**DIRECTIVES**
1. According to the Sol Duc passage, on what date did the road leading to Sol Duc open?
2. Return a word-for-word excerpt from the Sol Duc passage, starting at "Sol Duc is where" and ending at "day hikes around.".
3. Write the next part of the Sol Duc passage, picking up after its final sentence.
─── SUPPLIED PASSAGE ───
Spring has officially started, so you know what that means! Roads around Olympic National Park are starting to reopen. While we are still months away from Deer Park and Obstruction Point Road opening up, we are happy to announce that the road leading to Sol Duc opened on March 23rd, 2018. Home to waterfalls, hot springs and incredible camping, the opening of this road gives access to yet another truly stunning wilderness gem in Olympic National Park.
Sol Duc is where incredible hiking, backpacking and family wilderness adventures take place and is one of the favorite stops for visitors of all skill levels. Whether you only stop for a day, dipping in the hot springs and taking in the grandeur of the falls, or spend a week in the backcountry exploring Seven Lakes Basin, you will quickly fall in love with this region of Olympic. If you need help finding an excursion in this area, our new guidebook will hook you up with the best day hikes around.
─── DATASET EXCERPTS ───
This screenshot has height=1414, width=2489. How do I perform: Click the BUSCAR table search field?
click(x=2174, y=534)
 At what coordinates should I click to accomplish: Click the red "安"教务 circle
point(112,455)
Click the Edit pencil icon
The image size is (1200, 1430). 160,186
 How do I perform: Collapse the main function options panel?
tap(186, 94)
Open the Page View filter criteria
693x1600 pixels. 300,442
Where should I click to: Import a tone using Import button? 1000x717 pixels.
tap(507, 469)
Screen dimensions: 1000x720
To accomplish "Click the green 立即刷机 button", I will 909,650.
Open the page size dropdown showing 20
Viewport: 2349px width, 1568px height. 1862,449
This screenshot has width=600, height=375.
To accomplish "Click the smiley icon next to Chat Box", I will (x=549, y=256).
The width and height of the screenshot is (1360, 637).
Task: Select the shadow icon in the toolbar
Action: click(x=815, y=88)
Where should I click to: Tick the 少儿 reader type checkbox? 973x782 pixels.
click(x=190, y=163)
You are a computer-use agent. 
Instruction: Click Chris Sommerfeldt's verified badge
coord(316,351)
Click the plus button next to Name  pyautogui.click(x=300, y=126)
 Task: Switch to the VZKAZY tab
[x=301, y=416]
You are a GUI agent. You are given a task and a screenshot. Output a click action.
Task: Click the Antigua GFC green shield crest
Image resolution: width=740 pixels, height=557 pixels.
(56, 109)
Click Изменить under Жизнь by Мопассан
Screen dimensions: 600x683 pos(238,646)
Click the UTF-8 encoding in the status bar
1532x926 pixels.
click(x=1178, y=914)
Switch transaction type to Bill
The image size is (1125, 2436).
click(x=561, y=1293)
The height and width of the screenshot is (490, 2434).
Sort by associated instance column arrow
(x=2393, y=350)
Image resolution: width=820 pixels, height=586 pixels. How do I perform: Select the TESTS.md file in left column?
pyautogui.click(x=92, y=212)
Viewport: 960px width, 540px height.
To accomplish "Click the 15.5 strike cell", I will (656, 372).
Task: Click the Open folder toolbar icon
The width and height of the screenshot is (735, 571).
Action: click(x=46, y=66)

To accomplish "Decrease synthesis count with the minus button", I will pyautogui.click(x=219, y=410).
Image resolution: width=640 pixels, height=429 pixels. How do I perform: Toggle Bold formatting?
───
**ANSWERS FOR THE EXERCISE**
1. March 23rd, 2018.

2.
Sol Duc is where incredible hiking, backpacking and family wilderness adventures take place and is one of the favorite stops for visitors of all skill levels. Whether you only stop for a day, dipping in the hot springs and taking in the grandeur of the falls, or spend a week in the backcountry exploring Seven Lakes Basin, you will quickly fall in love with this region of Olympic. If you need help finding an excursion in this area, our new guidebook will hook you up with the best day hikes around.

3.
Sol Duc is one of the most scenic destinations in the PNW’s most-visited National Park. Far from big cities and busy roads, this remote area is one of the best representatives of beauty on the Olympic Peninsula. Just south of the well-known Lake Crescent area, Sol Duc has played an important part in tourism around the region for over a century. What is now a small resort was once the crown jewel of tourism in the Pacific Northwest. Along a gorgeous river, complete with one of the more memorable waterfalls in the country, Sol Duc should be your next destination stop when touring the Olympic Peninsula.
Sol Duc wasn’t always a tourism hot spot. Before the resorts, before the creation of the Olympic National Park, Sol Duc was just another spot where a settler laid claim to the land. Ignoring the local Quileute tribe who had called the region home for millennia, a man named Theodore Moritz filled out paperwork with the State of Washington and built a cabin near the site of the current lodge, along the 78-mile long Sol Duc River. It was the 1880s, and times were tough, so soon after the cabin was built, Mr. Moritz passed away and big city entrepreneurs bought his land.
By 1910, a road had been built to the area and by 1912, a four story, 165-room hotel had been built. In 1914, despite the start of World War I, over 10,000 people came from all over the world to take a dip in the 130 degree waters, far below the tops of the massive temperate rainforest canopy. Tourists would bathe and drink the waters, hoping that the chemical compound would cure what ailed them. However, the waters didn’t keep Theodore Moritz alive, so it probably didn’t work for them either.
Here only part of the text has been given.